In 1997, Lakeview Village, Inc. owned property in Wakefield. Local property taxes were unpaid, no person had come forward to redeem the property within the two-year statutory redemption period, and the property was conveyed to the town by tax deed on June 30, 1997. At that time, Lakeview still owed money to LR1-A Limited Partnership, and its promise to pay was secured by two mortgages on the realty. The effect of the tax deed was to extinguish these mortgages as encumbrances on the land title, and the holder of the mortgages was notified of this fact as required by RSA 80:77-a.

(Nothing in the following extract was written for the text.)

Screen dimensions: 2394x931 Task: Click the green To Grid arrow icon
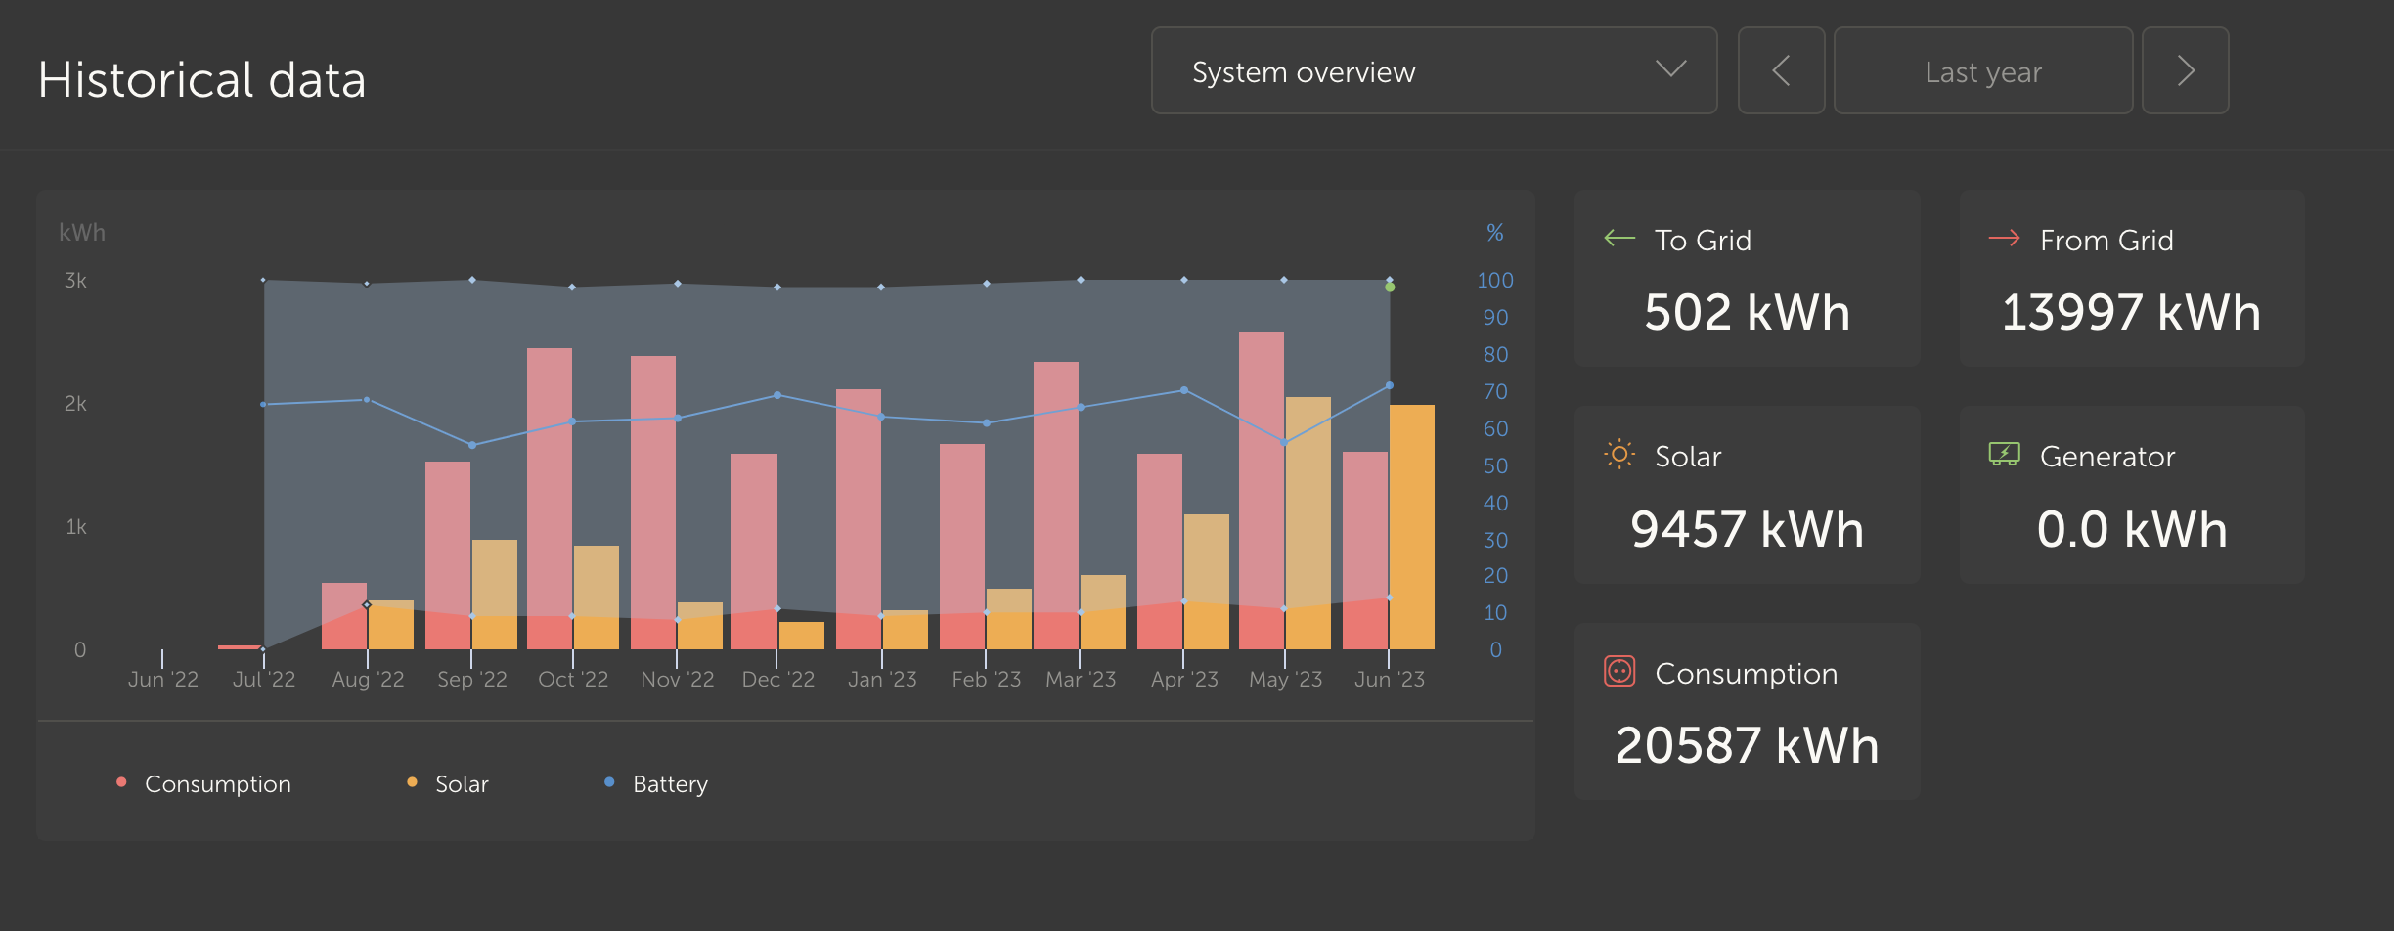[1619, 239]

In July 2000, Lakeview came to the town, paid all of the outstanding taxes and associated costs, and the property was reconveyed to the corporation. The town apparently believed that it was required to reconvey the property to Lakeview pursuant to RSA 80:89, which requires a municipality to reconvey seized property to a former owner who pays all outstanding taxes and related charges within the three years following a seizure, before agreeing to convey the property to a third party. Lakeview then conveyed the real estate to Gordonville Corporation, N.V., which apparently had a use for the land and provided the funds to Lakeview to pay the amounts due to the town.

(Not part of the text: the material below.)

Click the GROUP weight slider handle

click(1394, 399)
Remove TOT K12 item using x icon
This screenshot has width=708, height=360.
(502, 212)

Sometime later in 2002, the original mortgage holder learned of this conveyance and cried foul. It believed that the reconveyance from the town back to Lakeview had revived the lien of its mortgages and that Gordonville held the property subject to the mortgages. The mortgage holder commenced foreclosure proceedings, which Gordonville opposed in accordance with the foreclosure statute, RSA 479:25. During the litigation, a foreclosure sale was held, but the superior court eventually held that Gordonville owned the property free and clear of the mortgages, and prevented the original mortgage holder from obtaining control of the land through the foreclosure process. The frustrated mortgage holder appealed to the Supreme Court.
On appeal, the Supreme Court held that RSA 80:89 did not apply in this specific factual situation because the tax deed was dated June 30, 1997, a full year before the statute became effective on June 25, 1998. The section of the statute acting to revive the original mortgages was thus not applicable to this situation, and the lien of the mortgages was found to be extinguished and unenforceable.
While this result may seem harsh, the mortgagee could have avoided this result by redeeming the tax lien within the original two-year redemption period and proceeding to its foreclosure remedies at that time. Foreclosure would have been an immediate option, based upon Lakeview’s breach of the mortgage covenant to pay real estate taxes. This exact fact pattern is unlikely to be repeated, since most mortgagees do in fact redeem and proceed to foreclosure in advance of execution of a tax deed. Even if the mortgagee does not do this, RSA 80:89 has been in effect since 1998, and we are more than three years since the date of any tax deed executed since the effective date of the statute. Were this pattern to be repeated today, RSA 80:89, IV might have revived the lien of the mortgage.
For municipalities, the case affirms the validity of the alternative tax lien procedure, and highlights that once a tax deed has been executed, the municipality is in charge of the use of the property, regardless of whether the former owner expresses a desire to redeem the property. Caution must be exercised if property is sold by the municipality within the three-year period following execution of the tax deed to ensure that there is compliance with the requirements of RSA 80:89. Some attorneys take the position that a municipal conveyance within the three-year period following the tax deed to other than the former owner may be voidable if a defect in procedure is later detected, and some title insurance underwriters will not insure over this risk. This heightened risk may affect the value that is obtainable by the municipality in a sale, and may be a factor in determining an appropriate holding period before offering the property to the public for sale.